这里就不管是那个网络请求工具的第三方,直接操作HttpClient类来操作。
1.先说明双向验证的证书种类:
client_cert.pem 客户端证书(包含客户端公钥)
client_private.pem 客户端私钥
client_public.pem 客户端公钥
使用目的:验证客户端的合法性
sever_cert.pem 服务器证书(包含服务端公钥)
sever_public.pem 服务器端公钥 (存放在Client或者发送给Client)
sever_private.pem 服务器端私钥
使用目的:验证服务器端的合法性
.p12是证书和私钥的集合文件 带有密码:xxxx
2.客户端的配置
以Dio请求工具为例 客户端的配置 客户端的包里用到 服务器端公钥、客户端私钥、客户端的证书(包含公钥)这三个。(顺带提一句,Swift原生只需要服务器公钥和客户端的.p12文件就可以了)
List<int> caData = (await rootBundle.loadString("pubkey/sever_cert.pem")).buffer.asUint8List()
List<int> clientCertData = (await rootBundle.loadString("pubkey/client_cert.pem")).buffer.asUint8List()
List<int> clientPrivateData = (await rootBundle.loadString("pubkey/client_private.pem")).buffer.asUint8List()

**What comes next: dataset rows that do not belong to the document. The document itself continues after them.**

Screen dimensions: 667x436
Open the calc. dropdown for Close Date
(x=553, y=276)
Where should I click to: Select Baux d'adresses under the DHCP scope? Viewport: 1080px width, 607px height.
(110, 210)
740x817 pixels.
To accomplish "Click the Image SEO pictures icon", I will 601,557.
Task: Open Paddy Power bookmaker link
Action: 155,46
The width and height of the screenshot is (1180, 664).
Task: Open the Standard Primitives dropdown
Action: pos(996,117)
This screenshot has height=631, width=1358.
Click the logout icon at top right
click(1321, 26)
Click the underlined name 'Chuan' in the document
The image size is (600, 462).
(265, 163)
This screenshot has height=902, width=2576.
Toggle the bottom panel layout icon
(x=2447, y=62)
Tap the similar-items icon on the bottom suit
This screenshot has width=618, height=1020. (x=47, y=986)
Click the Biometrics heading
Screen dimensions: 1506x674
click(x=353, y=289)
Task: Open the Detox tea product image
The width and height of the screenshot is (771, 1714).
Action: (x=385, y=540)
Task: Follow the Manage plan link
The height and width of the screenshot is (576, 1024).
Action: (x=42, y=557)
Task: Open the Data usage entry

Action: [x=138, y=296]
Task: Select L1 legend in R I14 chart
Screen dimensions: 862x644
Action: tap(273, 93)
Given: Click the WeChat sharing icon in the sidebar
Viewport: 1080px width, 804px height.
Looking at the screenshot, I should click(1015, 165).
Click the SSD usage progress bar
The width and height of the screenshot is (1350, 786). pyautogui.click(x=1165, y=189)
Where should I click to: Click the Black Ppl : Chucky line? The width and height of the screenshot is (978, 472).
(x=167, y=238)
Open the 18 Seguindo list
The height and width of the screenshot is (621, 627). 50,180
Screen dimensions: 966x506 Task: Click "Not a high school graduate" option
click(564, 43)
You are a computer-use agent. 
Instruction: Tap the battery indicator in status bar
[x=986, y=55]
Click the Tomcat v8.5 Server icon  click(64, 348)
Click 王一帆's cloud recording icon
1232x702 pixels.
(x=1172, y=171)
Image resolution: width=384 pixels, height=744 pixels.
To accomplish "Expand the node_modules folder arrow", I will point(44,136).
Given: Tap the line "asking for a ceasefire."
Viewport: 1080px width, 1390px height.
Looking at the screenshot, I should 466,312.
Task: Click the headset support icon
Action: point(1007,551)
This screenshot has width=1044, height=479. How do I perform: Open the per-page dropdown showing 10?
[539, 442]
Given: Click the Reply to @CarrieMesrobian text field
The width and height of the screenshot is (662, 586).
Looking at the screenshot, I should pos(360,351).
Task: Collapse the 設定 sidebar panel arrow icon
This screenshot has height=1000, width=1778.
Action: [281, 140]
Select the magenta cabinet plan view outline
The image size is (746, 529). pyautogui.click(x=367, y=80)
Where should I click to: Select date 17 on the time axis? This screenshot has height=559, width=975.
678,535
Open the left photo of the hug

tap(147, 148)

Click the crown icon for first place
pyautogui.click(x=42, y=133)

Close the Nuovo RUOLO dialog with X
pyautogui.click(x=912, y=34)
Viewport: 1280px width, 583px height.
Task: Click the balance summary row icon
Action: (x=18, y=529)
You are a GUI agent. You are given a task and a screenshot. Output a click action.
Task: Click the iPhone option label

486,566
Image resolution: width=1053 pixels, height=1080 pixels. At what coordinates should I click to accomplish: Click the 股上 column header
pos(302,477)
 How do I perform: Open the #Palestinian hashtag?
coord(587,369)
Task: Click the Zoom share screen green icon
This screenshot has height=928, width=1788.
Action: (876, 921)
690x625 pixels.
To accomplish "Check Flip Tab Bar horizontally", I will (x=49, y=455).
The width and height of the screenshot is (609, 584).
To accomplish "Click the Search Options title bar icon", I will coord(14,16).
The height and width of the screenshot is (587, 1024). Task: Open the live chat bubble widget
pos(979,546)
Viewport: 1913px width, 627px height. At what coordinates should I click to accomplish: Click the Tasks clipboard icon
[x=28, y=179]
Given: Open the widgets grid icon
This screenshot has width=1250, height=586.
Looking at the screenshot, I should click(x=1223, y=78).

(dio.httpClientAdapter as DefaultHttpClientAdapter).onHttpClientCreate = (client) {
SecurityContext sc = new SecurityContext(withTrustedRoots: true);
sc.setTrustedCertificatesBytes(caData); //设置服务器端的公钥,为了验证服务器端
sc.useCertificateChainBytes(clientCertData);//设置客户端证书到证书链
sc.usePrivateKeyBytes(clientPrivateData, password:'wiii');//设置私钥 虽然源码里的注释说pem不用密码,但是这里必须
HttpClient httpClient = new HttpClient(context: sc);
httpClient.badCertificateCallback=(X509Certificate cert, String host, int port){
return true;
};
return httpClient;
};
Dio校验证书
init(Dio dio) async {
ByteData data = await rootBundle.load('assets/certificate/certificate.crt');
(dio.httpClientAdapter as DefaultHttpClientAdapter).onHttpClientCreate =
(client) {
SecurityContext securityContext = new SecurityContext();
securityContext.setTrustedCertificatesBytes(data.buffer.asUint8List());
client = HttpClient(context: securityContext);
return client;
};
}
Dio允许所有https
(_dio.httpClientAdapter as DefaultHttpClientAdapter).onHttpClientCreate =
(HttpClient client) {
client.badCertificateCallback =
(X509Certificate cert, String host, int port) {
return true;
};
};